Coming in I had no physics background. Overall, this class online with this professor is as easy it's going to get. 3 tries per question to get full points is awesome. His lectures are great, but the homework can be a bit long. Keep in mind all physics professors probably use Mastering to assign homework, so it wouldn't matter what professor you get regarding homework. Midterms were easy as midterm 1 and 2 had averages ~90. The final was a lot harder than both the midterms, yet the average was still 88%. For physics1A at least, there is not going to be any easier professor for this course.
So I got a B- in this class but I don't think it's an accurate representation of this professor's teaching ability. It's my own fault that I didn't do so well, because I got embarrassingly behind in lecture (online but recorded) and it just snowballed from there. I also have zero physics background, while a lot of people in this class have taken physics/ AP physics in high school, and so this was a lot of review for them. For reference, I did rather poorly on the final, but the mean was an 88, so do with that what you will.

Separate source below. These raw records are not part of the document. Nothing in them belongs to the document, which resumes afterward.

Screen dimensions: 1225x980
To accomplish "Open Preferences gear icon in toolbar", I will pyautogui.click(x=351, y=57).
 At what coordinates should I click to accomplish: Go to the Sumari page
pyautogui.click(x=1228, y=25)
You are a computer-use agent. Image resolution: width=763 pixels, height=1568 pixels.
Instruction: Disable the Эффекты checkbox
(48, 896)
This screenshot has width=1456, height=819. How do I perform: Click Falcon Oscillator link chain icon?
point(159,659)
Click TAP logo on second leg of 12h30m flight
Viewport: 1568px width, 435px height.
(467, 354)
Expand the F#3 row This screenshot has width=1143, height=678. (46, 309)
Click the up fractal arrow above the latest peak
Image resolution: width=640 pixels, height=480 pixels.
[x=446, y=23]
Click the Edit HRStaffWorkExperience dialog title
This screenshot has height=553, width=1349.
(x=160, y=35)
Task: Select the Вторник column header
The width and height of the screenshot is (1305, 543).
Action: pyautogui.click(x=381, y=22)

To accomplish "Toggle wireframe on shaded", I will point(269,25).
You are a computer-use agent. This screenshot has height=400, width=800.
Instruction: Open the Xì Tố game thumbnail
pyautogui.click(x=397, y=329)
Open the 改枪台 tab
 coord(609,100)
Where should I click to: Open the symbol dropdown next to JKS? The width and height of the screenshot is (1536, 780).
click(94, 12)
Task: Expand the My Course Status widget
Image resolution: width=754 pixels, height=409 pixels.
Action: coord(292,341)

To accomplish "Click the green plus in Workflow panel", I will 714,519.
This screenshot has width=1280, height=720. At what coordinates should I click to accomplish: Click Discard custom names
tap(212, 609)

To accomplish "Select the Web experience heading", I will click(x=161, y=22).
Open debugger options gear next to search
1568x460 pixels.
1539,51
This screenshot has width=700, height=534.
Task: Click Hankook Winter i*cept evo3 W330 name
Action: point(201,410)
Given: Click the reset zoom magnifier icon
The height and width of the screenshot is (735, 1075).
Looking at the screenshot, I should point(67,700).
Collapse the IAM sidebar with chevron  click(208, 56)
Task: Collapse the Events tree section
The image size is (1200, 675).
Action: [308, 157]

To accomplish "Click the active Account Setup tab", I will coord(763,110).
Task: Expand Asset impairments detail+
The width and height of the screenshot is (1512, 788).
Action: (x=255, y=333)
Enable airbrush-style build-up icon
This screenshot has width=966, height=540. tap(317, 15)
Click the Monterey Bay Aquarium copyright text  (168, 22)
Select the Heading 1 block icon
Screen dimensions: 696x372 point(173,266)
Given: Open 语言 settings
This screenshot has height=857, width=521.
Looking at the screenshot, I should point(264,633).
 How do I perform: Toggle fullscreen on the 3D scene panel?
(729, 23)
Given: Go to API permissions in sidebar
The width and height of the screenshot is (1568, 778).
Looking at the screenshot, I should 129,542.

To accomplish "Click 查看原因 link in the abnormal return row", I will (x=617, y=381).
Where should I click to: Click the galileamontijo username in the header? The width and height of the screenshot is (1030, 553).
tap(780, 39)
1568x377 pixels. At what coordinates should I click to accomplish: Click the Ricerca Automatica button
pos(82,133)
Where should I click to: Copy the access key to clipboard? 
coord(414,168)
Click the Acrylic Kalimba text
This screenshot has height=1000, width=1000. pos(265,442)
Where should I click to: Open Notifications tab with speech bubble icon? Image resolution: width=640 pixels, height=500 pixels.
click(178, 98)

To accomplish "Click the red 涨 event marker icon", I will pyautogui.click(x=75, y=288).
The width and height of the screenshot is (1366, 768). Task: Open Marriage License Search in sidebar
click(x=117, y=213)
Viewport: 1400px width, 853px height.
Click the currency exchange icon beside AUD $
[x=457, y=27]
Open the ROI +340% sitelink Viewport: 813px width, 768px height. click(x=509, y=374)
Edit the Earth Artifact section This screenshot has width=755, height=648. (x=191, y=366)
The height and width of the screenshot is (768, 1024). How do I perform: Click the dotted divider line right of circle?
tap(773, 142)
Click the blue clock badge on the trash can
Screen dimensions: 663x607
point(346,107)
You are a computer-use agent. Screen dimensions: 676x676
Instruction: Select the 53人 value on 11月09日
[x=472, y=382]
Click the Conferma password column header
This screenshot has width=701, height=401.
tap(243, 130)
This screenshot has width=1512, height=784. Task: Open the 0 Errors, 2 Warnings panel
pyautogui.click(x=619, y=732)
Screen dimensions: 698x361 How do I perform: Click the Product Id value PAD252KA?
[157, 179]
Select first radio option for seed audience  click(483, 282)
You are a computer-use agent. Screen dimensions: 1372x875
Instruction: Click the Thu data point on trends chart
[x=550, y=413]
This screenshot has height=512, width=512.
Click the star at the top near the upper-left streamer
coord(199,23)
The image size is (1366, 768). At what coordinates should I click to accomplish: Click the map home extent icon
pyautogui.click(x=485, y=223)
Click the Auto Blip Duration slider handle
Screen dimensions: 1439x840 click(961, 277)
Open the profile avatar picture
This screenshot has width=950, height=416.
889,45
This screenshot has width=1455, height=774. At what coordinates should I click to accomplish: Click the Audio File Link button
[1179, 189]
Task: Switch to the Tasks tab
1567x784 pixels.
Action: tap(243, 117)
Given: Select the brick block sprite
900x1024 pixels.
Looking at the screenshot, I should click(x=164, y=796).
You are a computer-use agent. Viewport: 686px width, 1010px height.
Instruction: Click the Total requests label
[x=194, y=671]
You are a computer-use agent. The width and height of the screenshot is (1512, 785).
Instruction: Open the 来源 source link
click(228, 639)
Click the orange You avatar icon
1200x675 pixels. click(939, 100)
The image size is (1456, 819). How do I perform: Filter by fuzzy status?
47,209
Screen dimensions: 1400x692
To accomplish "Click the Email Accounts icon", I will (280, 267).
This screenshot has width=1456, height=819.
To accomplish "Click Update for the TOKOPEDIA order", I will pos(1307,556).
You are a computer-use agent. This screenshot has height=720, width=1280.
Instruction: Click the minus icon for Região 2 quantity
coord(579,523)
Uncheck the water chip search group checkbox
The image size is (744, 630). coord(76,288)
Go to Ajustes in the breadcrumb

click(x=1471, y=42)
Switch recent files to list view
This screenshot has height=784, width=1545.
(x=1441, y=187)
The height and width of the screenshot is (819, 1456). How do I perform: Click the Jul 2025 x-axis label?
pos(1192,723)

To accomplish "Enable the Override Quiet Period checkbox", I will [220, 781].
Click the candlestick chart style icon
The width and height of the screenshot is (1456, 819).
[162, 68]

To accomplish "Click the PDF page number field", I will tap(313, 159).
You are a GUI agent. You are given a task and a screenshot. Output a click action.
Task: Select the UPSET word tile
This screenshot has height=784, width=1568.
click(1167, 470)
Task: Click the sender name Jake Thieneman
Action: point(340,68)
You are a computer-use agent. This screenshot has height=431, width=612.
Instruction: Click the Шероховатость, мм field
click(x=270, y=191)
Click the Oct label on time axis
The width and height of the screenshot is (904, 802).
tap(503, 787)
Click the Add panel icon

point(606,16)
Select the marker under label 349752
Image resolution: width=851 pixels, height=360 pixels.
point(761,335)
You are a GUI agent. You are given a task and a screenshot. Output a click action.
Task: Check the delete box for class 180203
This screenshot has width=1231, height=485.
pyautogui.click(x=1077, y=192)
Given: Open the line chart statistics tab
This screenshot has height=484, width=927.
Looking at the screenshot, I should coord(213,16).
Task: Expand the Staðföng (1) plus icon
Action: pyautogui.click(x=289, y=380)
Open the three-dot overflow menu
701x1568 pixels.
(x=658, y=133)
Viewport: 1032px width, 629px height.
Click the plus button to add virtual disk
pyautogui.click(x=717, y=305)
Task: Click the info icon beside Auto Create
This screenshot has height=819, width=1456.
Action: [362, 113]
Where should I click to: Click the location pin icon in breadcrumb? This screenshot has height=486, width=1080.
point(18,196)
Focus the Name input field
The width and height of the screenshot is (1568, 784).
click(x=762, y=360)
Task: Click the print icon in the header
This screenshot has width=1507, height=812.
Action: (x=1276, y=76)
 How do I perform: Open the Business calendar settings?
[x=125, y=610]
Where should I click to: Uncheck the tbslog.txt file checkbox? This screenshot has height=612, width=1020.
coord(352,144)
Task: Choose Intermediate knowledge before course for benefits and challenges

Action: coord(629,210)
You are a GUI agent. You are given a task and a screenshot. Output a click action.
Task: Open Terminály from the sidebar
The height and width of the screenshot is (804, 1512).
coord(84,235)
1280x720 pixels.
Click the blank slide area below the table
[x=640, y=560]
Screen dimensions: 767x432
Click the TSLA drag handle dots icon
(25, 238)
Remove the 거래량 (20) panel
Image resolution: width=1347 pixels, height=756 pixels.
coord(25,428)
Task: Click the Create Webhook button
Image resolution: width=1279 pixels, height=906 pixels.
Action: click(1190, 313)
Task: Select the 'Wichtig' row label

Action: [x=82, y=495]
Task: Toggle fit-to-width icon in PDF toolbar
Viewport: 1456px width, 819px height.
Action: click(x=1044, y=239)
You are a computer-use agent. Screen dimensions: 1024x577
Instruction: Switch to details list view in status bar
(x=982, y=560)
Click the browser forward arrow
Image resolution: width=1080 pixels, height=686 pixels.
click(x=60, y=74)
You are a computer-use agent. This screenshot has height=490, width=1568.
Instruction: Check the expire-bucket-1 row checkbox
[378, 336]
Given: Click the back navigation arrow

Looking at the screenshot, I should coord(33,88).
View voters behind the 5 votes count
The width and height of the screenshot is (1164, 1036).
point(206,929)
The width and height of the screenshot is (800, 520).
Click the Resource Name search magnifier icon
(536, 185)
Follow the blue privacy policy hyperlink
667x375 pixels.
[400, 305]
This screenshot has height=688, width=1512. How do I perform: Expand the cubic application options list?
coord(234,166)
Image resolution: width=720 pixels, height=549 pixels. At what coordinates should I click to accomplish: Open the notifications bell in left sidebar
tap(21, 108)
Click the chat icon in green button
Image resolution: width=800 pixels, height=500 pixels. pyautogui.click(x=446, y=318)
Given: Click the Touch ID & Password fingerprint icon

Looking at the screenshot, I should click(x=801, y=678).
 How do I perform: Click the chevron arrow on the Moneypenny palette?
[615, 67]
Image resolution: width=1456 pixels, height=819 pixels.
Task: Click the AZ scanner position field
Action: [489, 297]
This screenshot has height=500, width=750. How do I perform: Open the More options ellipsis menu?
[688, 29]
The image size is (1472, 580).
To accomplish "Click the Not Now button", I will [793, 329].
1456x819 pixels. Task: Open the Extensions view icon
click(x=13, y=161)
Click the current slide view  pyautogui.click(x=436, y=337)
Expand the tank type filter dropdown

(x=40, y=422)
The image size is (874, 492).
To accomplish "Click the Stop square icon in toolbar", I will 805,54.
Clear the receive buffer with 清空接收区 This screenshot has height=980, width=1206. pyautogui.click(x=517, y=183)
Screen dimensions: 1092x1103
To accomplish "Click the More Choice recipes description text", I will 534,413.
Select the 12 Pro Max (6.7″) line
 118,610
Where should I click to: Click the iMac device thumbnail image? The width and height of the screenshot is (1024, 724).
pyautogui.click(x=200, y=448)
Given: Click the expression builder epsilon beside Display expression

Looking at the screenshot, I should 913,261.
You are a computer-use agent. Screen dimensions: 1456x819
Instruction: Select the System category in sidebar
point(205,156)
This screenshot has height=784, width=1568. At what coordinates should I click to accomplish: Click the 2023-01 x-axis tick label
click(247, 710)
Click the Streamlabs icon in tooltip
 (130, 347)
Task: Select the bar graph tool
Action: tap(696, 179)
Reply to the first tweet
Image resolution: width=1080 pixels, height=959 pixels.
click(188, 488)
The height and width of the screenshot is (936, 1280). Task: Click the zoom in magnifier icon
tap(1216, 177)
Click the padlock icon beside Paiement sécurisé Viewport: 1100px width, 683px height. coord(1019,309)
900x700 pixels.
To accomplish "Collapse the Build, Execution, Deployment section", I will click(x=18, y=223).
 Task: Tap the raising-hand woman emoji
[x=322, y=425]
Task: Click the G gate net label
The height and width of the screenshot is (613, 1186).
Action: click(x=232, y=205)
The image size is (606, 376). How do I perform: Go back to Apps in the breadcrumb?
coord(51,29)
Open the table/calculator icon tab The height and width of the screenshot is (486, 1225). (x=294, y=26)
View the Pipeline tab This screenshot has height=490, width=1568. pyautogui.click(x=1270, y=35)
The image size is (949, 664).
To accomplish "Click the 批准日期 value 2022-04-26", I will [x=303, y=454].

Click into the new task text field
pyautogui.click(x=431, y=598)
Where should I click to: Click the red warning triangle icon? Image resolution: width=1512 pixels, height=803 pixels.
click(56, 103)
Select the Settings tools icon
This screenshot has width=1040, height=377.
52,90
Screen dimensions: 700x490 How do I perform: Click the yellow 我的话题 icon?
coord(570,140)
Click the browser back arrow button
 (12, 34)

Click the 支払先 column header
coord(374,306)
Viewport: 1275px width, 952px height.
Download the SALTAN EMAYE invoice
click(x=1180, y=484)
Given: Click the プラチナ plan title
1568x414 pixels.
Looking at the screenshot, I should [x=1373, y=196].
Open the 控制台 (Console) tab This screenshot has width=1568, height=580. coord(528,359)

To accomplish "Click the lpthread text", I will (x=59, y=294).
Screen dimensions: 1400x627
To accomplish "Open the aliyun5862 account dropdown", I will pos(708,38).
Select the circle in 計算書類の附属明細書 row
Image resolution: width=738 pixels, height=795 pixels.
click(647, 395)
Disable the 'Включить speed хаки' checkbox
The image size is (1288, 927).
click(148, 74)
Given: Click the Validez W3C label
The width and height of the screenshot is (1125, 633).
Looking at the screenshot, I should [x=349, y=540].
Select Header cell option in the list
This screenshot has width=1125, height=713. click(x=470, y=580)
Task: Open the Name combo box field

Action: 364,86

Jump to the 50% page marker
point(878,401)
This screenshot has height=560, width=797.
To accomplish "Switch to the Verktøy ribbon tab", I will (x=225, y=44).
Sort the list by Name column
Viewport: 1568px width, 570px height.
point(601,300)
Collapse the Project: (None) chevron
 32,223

In terms of teaching style and personality, Gutperle is a very kind and approachable professor, and he has fun while teaching. He's really funny and tries to make things interesting for students. Each lecture, he gives us an 8-minute break during which he plays music and answers questions in the chat.
His lectures are a little disorganized, and so it can be hard to follow sometimes, so I found that reading the weekly readings were key to doing well.
There are 2 midterms and a final, which are around 12 questions each which 3 tries per question. 35% of the exam grade is correctness (through this thing called kudu) and 65% is your work which you submit through Gradescope.
Overall, Gutperle is a great guy, and it's very possible to do well in his class, but you have to stay on track and do the weekly homework and readings. (Having a background in physics certainly helps, although you don't need it).
Gutperle more like GOATperle. He was such an awesome professor. I took AP physics in HS so I was already quite familiar with the material going in but his live lab demonstrations were fun to watch and helped to understand the conceptual side of the physics. His first 2 midterms were pretty easy but the final was really hard, fortunately the graders gave a lot of partial credit. This man keeps up with his pop-culture! The answer to a problem was 6.66 something and he made a reference to Little Nas X and his Nike satan shoes, what a King. Also he has awesome music taste, really into that 70s-80s wave-type smiths -mazzy star - kate bush- dreampop music that i vibe with.